Exercise directions.
Only the lines from the beginning of the entries through the one with "Image resolution: width=399, height=2576." should be written out, please, exactly and without any pictures.

Exercise materials.
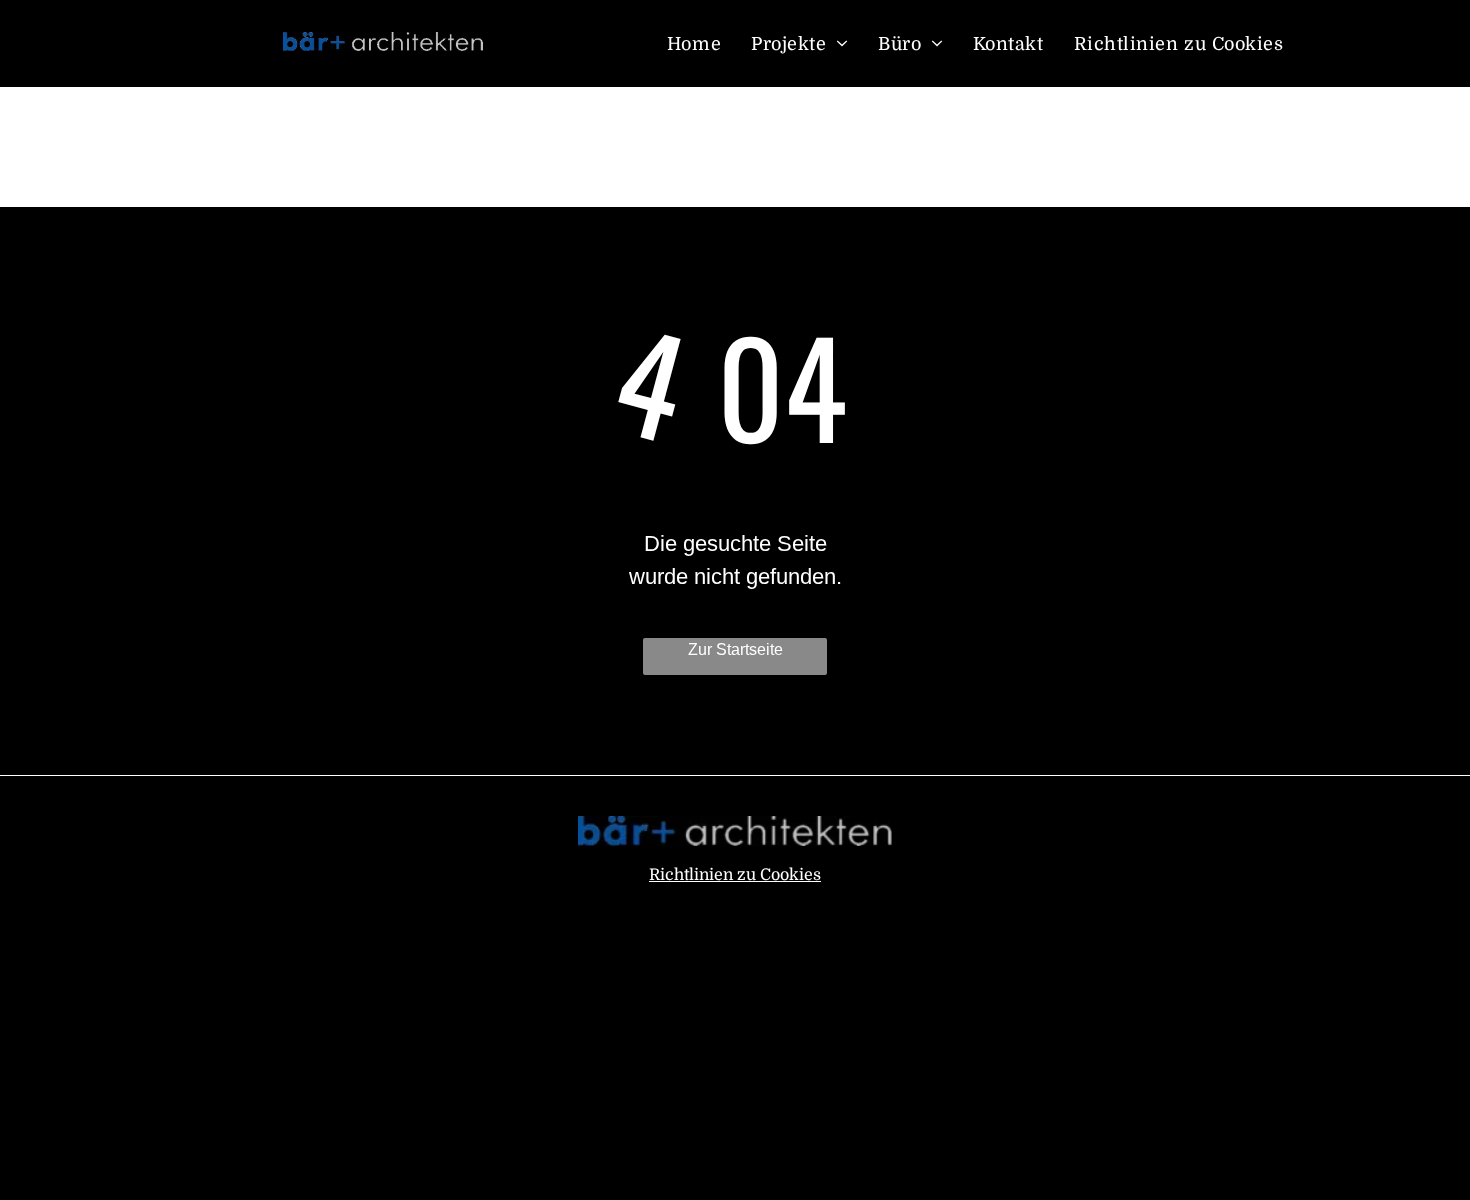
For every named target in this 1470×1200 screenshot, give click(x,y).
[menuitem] (694, 43)
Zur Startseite (735, 649)
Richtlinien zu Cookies (735, 875)
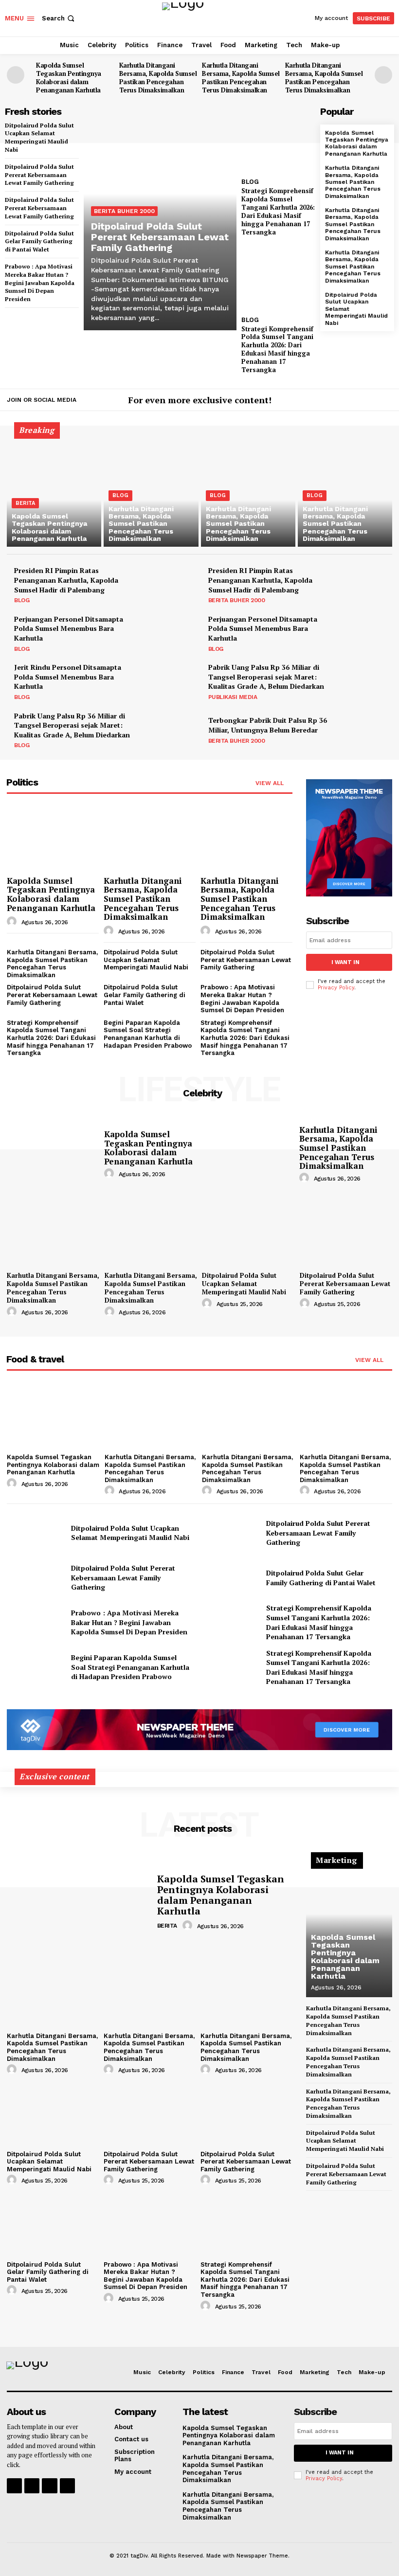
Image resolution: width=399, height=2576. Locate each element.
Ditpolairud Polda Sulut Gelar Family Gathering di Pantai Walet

Answer space.
For every named target in this 1470×1200 screenshot, give click(x,y).
[menuitem] (694, 43)
Zur Startseite (735, 649)
Richtlinien zu Cookies (735, 875)
Image resolution: width=399, height=2576. Locate each element.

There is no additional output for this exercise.